On the ‘tending’ note let me share an example of why I say the men, or at least the boys, are no slouches when it comes to the amount of work they do compared with the girls. During the ‘dry season’ (October – March) there is NO rain ( hence ‘dry’) and there are certainly no natural bodies of water to be found anywhere (except for the river which is pretty far from most settlements/villages). Well the cows need to drink so it’s the boys job to fetch water for them. Um okay, I'm going to stop whining about fetching my measly five buckets of water on laundry day. These boys fetch twenty, TWENTY! , 20-liter containers of water a day for the cows to drink! I can’t even pick one of those up after it has been filled with water. That container is like a shopping basket filled with ten, 2-liters bottles of soda!

--- --- ---

COMPLETE THE FOLLOWING -
1: In the passage about fetching water, rewrite the stretch from "On the ‘tending’" through "bottles of soda!", changing "cows" to "cattle".
2: List every kind of container named in the passage about fetching water.

RAW DATA -

--- --- ---

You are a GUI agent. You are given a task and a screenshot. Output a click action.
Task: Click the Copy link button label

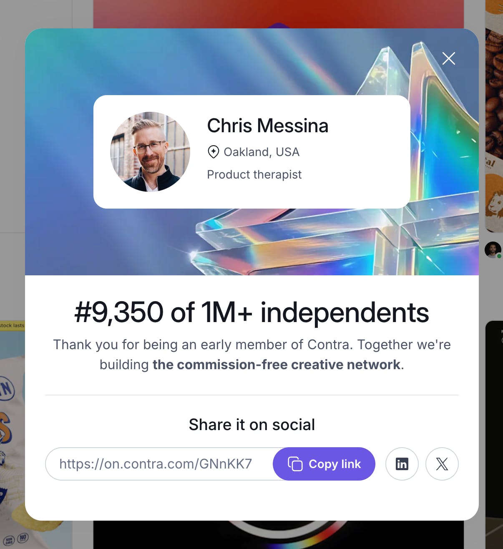point(334,464)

--- --- ---

SOLUTIONS PER TASK -
1:
On the ‘tending’ note let me share an example of why I say the men, or at least the boys, are no slouches when it comes to the amount of work they do compared with the girls. During the ‘dry season’ (October – March) there is NO rain ( hence ‘dry’) and there are certainly no natural bodies of water to be found anywhere (except for the river which is pretty far from most settlements/villages). Well the cattle need to drink so it’s the boys job to fetch water for them. Um okay, I'm going to stop whining about fetching my measly five buckets of water on laundry day. These boys fetch twenty, TWENTY! , 20-liter containers of water a day for the cattle to drink! I can’t even pick one of those up after it has been filled with water. That container is like a shopping basket filled with ten, 2-liters bottles of soda!

2:
- buckets
- 20-liter containers
- shopping basket
- 2-liter bottles of soda